RC 7: Building Secure Systems


Existing tools to detect side-channel attacks on Intel SGX are grounded on the observation that attacks affect the performance of the victim application. As such, all detection tools monitor the potential victim and raise an alarm if the witnessed performance (in terms of runtime, enclave interruptions, cache misses, etc.) is out of the ordinary.
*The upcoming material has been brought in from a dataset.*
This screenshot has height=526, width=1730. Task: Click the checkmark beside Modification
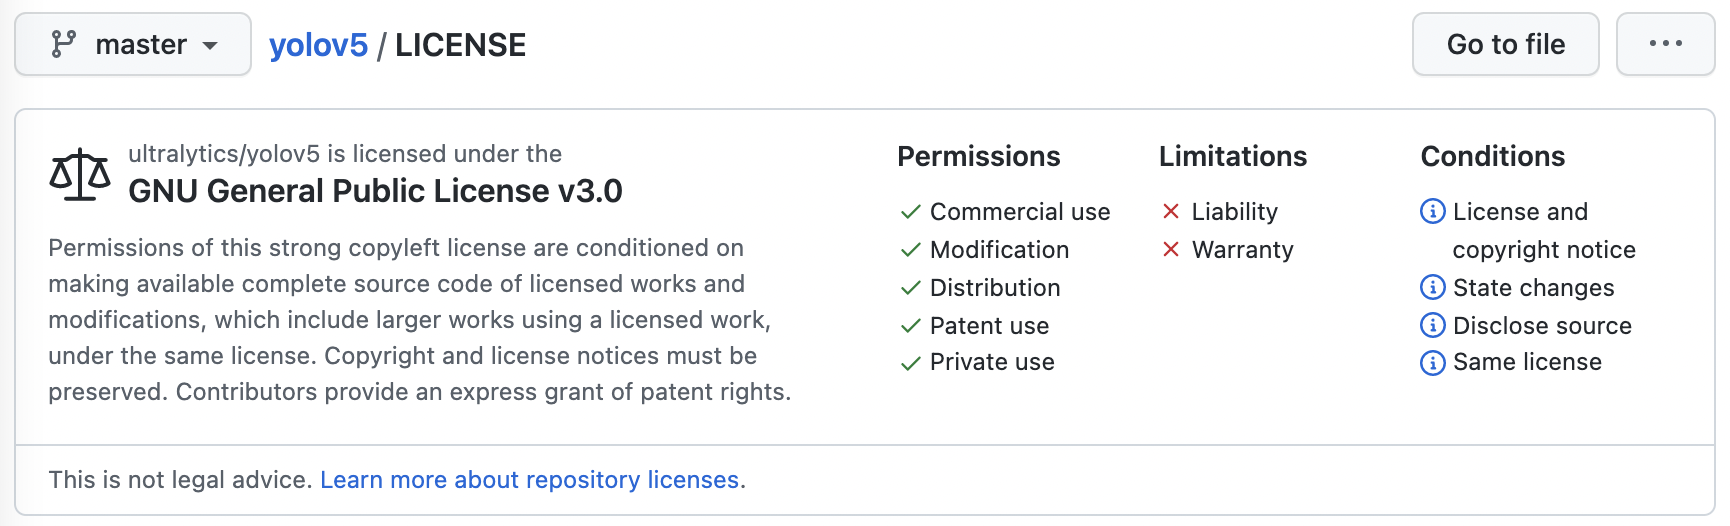910,250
In this paper, we show that monitoring the performance of enclaves to detect side-channel attacks may not be effective. Our core intuition is that all monitoring tools are geared towards an adversary that interferes with the victim’s execution in order to extract the most number of secret bits (e.g., the entire secret) in one or few runs. They cannot, however, detect an adversary that leaks smaller portions of the secret—as small as a single bit—at each execution of the victim. In particular, by minimizing the information leaked at each run, the impact of any side-channel attack on the application’s performance is significantly lowered—ensuring that the detection tool does not detect an attack. By repeating the attack multiple times, each time on a different part of the secret, the adversary can recover
the whole secret and remain undetected. Based on this intuition, we adapt known attacks leveraging page-tables and L3 cache to bypass existing detection mechanisms. We show experimentally how an attacker can successfully exfiltrate the secret key used in an
enclave running various cryptographic routines of libgcrypt. Beyond cryptographic libraries, we also show how to compromise the predictions of enclaves running decision-tree routines of OpenCV.
Our evaluation results suggest that performance-based detection tools do not deter side-channel attacks on SGX enclaves and that effective detection mechanisms are yet to be designed.